9点(2005-01-05 17:16:51)(良:1票)
99.  命ある限り(1949) 《ネタバレ》 
舞台は、戦争が終わって間もないビルマの野戦病院。その一室で帰国の時を待つ連合国の兵士たちは、リーダー格のアメリカ兵をはじめヤンチャ坊主のよう。そして、彼らを見守る美しく聡明な看護婦は、憧れの女教師といったところか。そんな彼らのところへ、誰にも心を閉ざしたスコットランド兵が送られてくる。さあ、ますます「学園ドラマ」風になってきたぞ。彼は、自分が余命いくばくもないことを知らない。この偏屈者で困った“転校生”の残りわずかな生を何とか幸せなものにしてやろうと、心優しきヤンチャ坊主どもの奮闘努力がはじまった…!   原作は舞台劇ということで、役者たちのアンサンブルが主体。確かに映像的な面白味には欠けるかもしれない。けれど、この作品全体から発散される「健康さ」はどうだろう。その屈託のない笑顔が素晴らしくチャーミングなロナルド・レーガン(!)をはじめ、「内面」を演じることが優れた演技だとするスタニスラフスキー・システム風の演技にまだ“毒されていない”俳優たちの、すがすがしい佇まい。そんな彼らを常に複数で画面におさめるため引き気味に置かれたキャメラと、思わせぶりな陰影など邪魔だと言わんばかりにたっぷり注がれたフラットな照明。今じゃ少年マンガですら取り上げられない「友愛」という主題ひとつをストレートに押し通すことで1本の映画を創ってみせた演出の、控えめな、だが慎ましい“野心”。…どれをとっても、そこには心洗われる清潔感とまっとうさがある。  1930年代の黄金期も過ぎ、やがてテレビの台頭で衰退期を迎える映画。それが決定的になる1950年代の直前に製作された本作は、たぶん映画が「健康」であり得た最後の時代の産物であり、“証人”だ。ぼくたちがこの地味な作品を見て、今なお感動し心打たれるのは、きっとそういった「健康さ」こそがもはや失われてしまった映画の「本質」のひとつだからに違いない。  映画の中で、スコットランド兵にみんなが贈った民族衣装のスカート(「キルト」でしたっけ?)。アメリカ兵たちは、「あの下に、下着をはいているかどうか」でスッタモンダする。で、最後の最後に彼らは「答え」を知るんだけど…ズルイぞ、観客にも教えろよっ!(笑)
8点(2004-12-28 18:04:07)
100.  恋は舞い降りた。 《ネタバレ》 
生死の境をさまよう唐沢寿明の主人公に、玉置浩二扮する死神(天使だっけ?)が、「これから最初に言葉を交わした女性を幸せにすると、あなたは生き返れます」と言う。で、その相手が、江角マキコ扮するバツイチ女…。でも、その時の唐沢寿明は、生きている人間には姿が見えないハズじゃないの? この明らかな“設定上のミス”あるいは説明不足に「あ~あ」と思う向きは、以後この映画のアラばかりが目についてしまうに違いない(事実、アラが多いのだから…)。  じゃあ、こう見方を変えてみよう。唐沢と江角の出会いそのものが、玉置の死神だか天使の仕組んだことだったとしたら? …と。 映画の中じゃまるでそういった説明や暗示すらないけれど、たぶん間違いないっ! そう考えることで本作は、「出来損ないのファンタジー」から「心優しいクリスマス映画」へと様変わりしてくれるでありましょう。  そう、不幸な男女が、運命(というか、それを操る神様や天使や“優しい”悪魔)の悪戯でスッタモンダの末に幸せを掴む。
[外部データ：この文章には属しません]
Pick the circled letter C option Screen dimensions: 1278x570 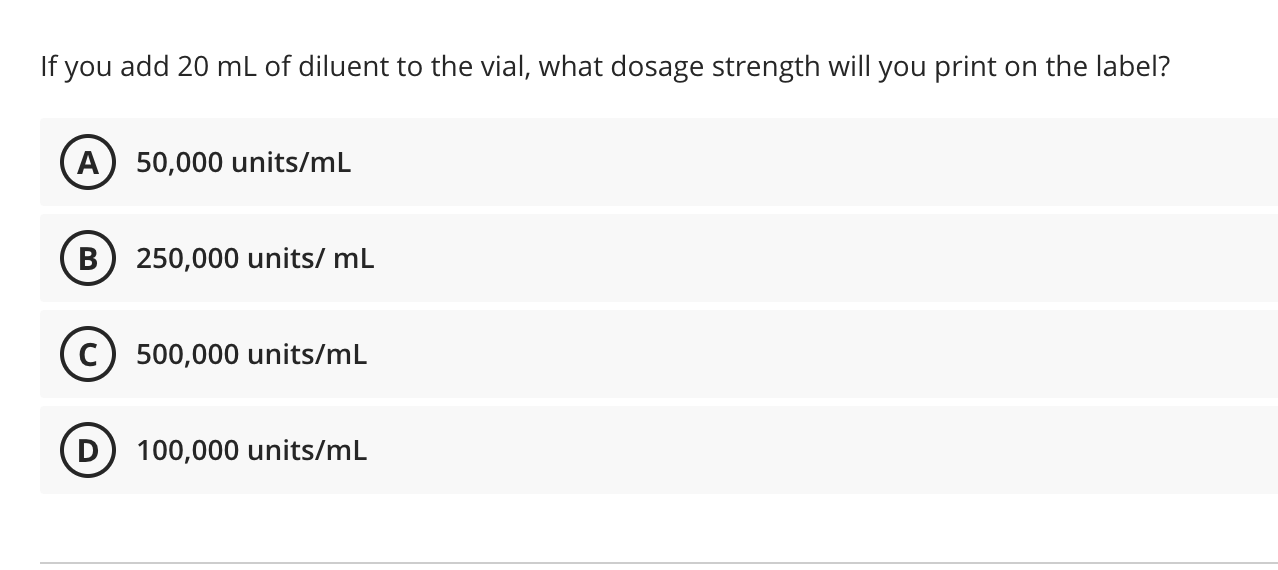(88, 355)
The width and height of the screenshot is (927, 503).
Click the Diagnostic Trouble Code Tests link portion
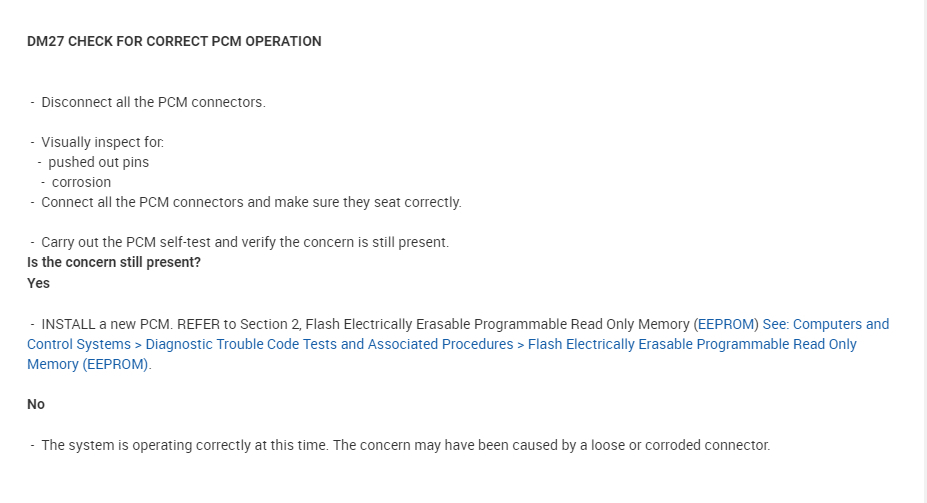pos(328,344)
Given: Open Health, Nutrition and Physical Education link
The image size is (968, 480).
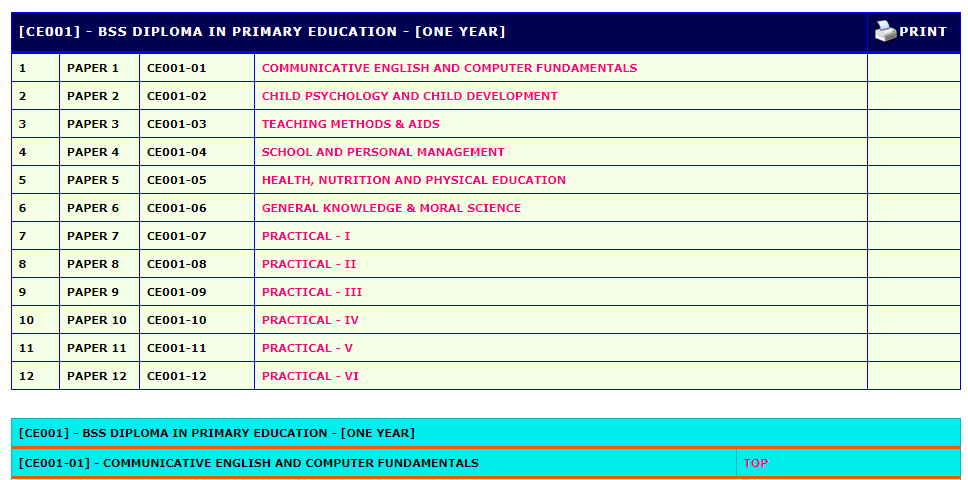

そんなささやかな“奇跡”を描くのが「クリスマス映画」と定義するなら、本作は日本映画史上最も正統的(!)な「クリスマス映画」だ。幼い頃、母親に捨てられた記憶から、愛を信じられない売れっ子ホストの主人公と、ダンナに浮気されて別れたヒロイン。共に愛することに臆病なふたりは、ハチャメチャな珍騒動を繰り広げつつも少しずつお互いの心を開いていく。その様子をヴィヴィッドに見つめていく眼差しは、「ああ、映画だなぁ…」という瞬間をいくつもぼくたちに用意してくれているのだ。いや、ホンマに。  つかこうへいゆかりのスタッフ・キャストが揃った本作には、確かに「小劇場っぽさ」が、例えば唐沢のセリフ回しなどにもうかがえる。けれど主人公が、今は社宅の賄い婦をやっている母親にそっと会いに行く場面をはじめ、人の心のひだをかくも深く、優しく描けるのは、やはり「映画」だけだ。そのことをあらためて教えてくれるこの作品は、ぼくにとって、ささやかだけれど忘れ難い「クリスマス映画」なのであります。    《追記》テレビ放映で再見。唐沢と江角の出会い、ちゃんと「見えるようにしときましたから!」という台詞があったんですね…(^^;) でも、やはりあれは玉置エンジェル(死神?)が、はじめっから仕組んでたんですよっ! そして、やっぱり「好き」です、この映画。